There is a new lady at my work. I suspect she is evil and crazy.Now I am not one for snap judgements…no that’s not true, I almost exclusively make snap judgements, but in this case I feel wholly justified. Let me paint you a picture here: I arrived at the office slightly late, as I stopped to help a homeless reclaim his shattered dignity, and briskly made my way to my desk. My seasoned co-workers warmly greeted me and entreated that I stop and chat a while. I acknowledged their greetings but begged off conversation, as I am brooding man of mystery who must always remain apart, alone and unknowable, until the end. Just as I was about to settle in my boss, a cool lady, announced we had a new hire and suggested I introduce myself.

The initial introduction was fine. She was older lady, seemed alert and capable, a serious sort that would handle her business. Then my boss pointed out her tiny black dog in a fluorescent vest “Hey check out her adorable dog”". I did so. He looked up at me with eyes full of love, my heart swelled up two sizes, I reached out to pet the creature that would take away all the pain in my life… she hurled he self in front of me and declaimed “NO!, that’s a working dog and you’re not allowed to pay any attention to him”. Stunned at the turnaround I looked down at his little pink fluorescent vest and sure as spoken, written in bold black letters, was “I’m a working dog, please don’t pet me”. (It’s bad enough to drive away any source of affection but do they have to write it in the first person, as if he were so desperate to maintain his professionalism that the dog himself demanded they silk screen a warning on him).

Ok, I figured “maybe she’s blind or something, I can forgive her hideous cruelty”. So I watched her working, watched her reading the tiny ticketing screen with out issues, watched her listen attentively and pick up everything, watched her pick out my every fault and deed with her searching gaze. She can see fine, hear fine, and I am fairly sure the dog is not there to taste her food and report on it’s quality… so why? Why scam your way into getting a special handicap dog that you can bring to work, just to force it suffer through neglect and spirit crushing office conversation. My conclusion: She is feeling impaired. She has a black heart and sociopathic lack of conscience so the dog is there under court mandate to warn if she about to do something callous and hurtful, that to her soulless perception would seem a harmless act.

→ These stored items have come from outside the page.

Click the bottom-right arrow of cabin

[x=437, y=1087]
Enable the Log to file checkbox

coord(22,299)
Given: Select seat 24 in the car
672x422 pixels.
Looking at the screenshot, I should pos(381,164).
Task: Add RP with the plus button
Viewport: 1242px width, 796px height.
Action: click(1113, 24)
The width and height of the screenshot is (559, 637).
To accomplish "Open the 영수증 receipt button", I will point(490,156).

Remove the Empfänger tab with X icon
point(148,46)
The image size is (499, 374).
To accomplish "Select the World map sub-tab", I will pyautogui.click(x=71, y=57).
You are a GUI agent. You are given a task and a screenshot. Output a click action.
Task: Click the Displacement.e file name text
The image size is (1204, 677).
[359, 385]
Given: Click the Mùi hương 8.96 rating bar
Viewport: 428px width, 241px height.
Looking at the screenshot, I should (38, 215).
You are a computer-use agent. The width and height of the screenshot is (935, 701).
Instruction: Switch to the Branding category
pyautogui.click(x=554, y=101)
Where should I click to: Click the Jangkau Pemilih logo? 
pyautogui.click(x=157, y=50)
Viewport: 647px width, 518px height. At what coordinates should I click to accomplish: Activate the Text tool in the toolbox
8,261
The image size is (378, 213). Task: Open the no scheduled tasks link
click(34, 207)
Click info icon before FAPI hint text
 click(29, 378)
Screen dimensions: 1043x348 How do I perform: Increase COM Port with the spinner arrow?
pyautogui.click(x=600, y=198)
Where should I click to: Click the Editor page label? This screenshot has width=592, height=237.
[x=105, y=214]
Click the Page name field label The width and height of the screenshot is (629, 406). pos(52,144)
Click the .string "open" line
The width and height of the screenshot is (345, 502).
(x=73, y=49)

This has left me in the untenable position of having a wonderful dog, which loves me, six feet away yet I cannot touch or acknowledge in it any way. I just started thinking about the little guy and her dark chi swelled forth and stung my eyes. The only solution I can reckon is to engage in a little workplace Reductio ad absurdum and see if I can turn the tables.

First thing tomorrow I go down to my crooked doctor and get me a prescription for one of them massage ponies. I’ll stand the creepy bastard up behind my chair and have him work my traps and back, letting out little moans of pleasure “Oh yeah pony, do it two times, you touch me so wrong but it feels so good “, all day long. And not only will I not share my massage pony, they can’t look at it, talk to it, or speak of it to there friends. After a few weeks of that trip I can see the workplace policy on special pets undergoing a sudden paradigm shift.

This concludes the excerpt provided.